The film is based on the life of Lesley Castillo, a real Chicana who grew up in South Central Los Angeles, where part of the movie was filmed.
Down For Life features actors that were discovered at local high schools near the neighborhood Castillo grew up in. By recruiting young girls, who though inexperienced with acting, were more than familiar with the issues the film was concerned with, Alan Jacobs, the director and writer, provided general audiences with a realistic view into gang life.
Real Women Have Curves (2002)
This classic coming-of-age film, adapted from a play, examines femininity and body image in Mexican American families. Having recently graduated, Ana García struggles to decide what to do with her future. While her family pressures her to work at her sister’s clothing factory, Mr. Guzman (Ana’s teacher) encourages her to attend college.
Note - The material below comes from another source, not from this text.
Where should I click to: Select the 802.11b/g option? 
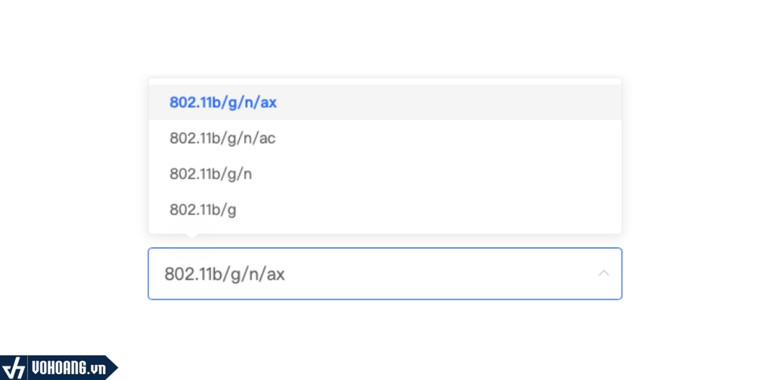[203, 210]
Her overbearing mother, Carmen, is intensely critical of Ana, frequently calling her fat and insisting that she lose weight, a common practice of some older Mexican-American matriarchs.
Stuck in her traditionalist and toxic perspective, Carmen is most concerned with her children finding a husband and their capability in being good wives. The film encourages body positivity and self-love and expands on notions of femininity and beauty.
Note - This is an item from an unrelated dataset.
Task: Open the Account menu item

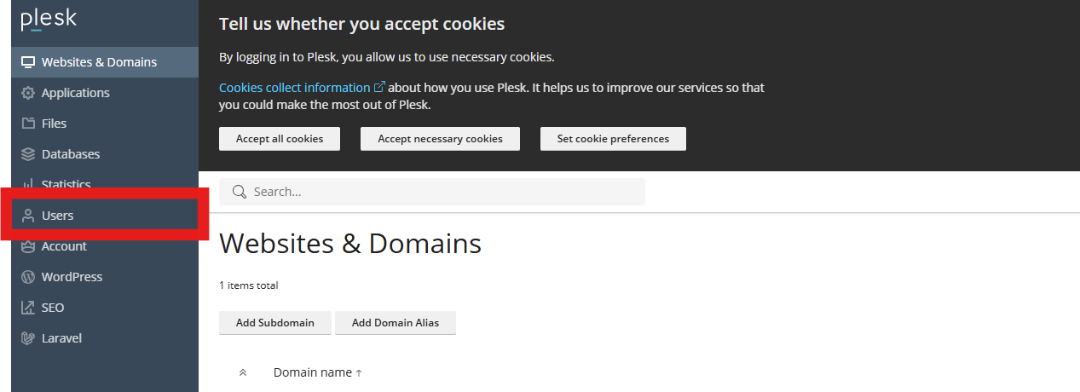Action: [64, 246]
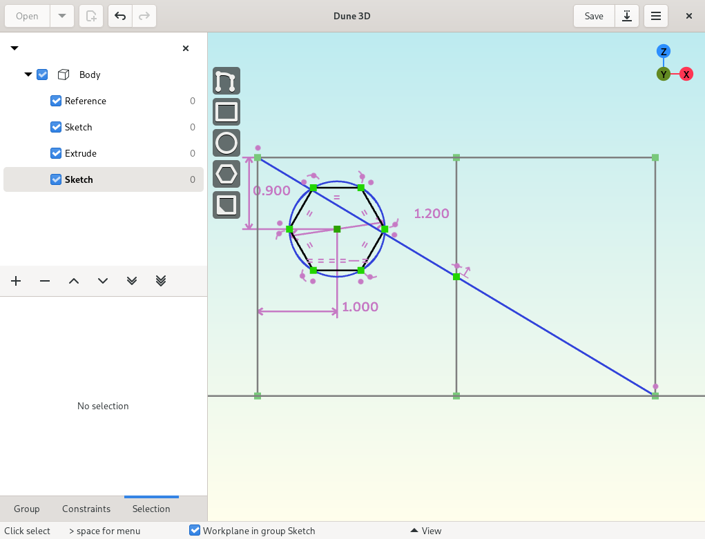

Though a dramatization, Walkout is successful in spreading awareness about the Chicano walkouts—or “blowouts”—of 1968, a part of history not often covered in public education. Noteworthy director Edward James Olmos, and executive producer, Moctezuma Esparza, who was arrested in the real-life blowouts in 1968, set out to make a film that aligned with history.
The bravery, passion, and relentless effort of the protagonist, student Paula Crisostomo, is inspiring and leads the plot with momentum.
East Side Sushi (2014)
In this film, Mexican-American single mother, Juana, lives with her father and her daughter in East Oakland. Juana and her father juggle multiple jobs, which only allows them to make ends meet.
While managing the family’s fruit cart, Juana gets beat and robbed. This event, coupled with the increasing frequency of cart muggings, makes her reassess whether or not they should continue to put effort into maintaining the fruit cart business.
Juana decides to look for work as a cook and though she is a talented Mexican cuisine cook, a job opportunity at a Japanese restaurant piques her interest. She gets hired as a sous chef and works in the kitchen behind the curtain.
She becomes interested in sushi cuisine and grows determined to be a chef at the restaurant. She absorbs knowledge from the sushi chefs and practices preparing sushi at home. Despite her skills, the restaurant owner, Mr. Yoshida, refuses to give her a chance because not only is she is not Japanese, but she is also a woman.
The film is a playful exploration of cultural mixing and appreciation. The heartfelt and feel-good narrative displays how, at times, the American experience can challenge tradition to produce something innovative and positive.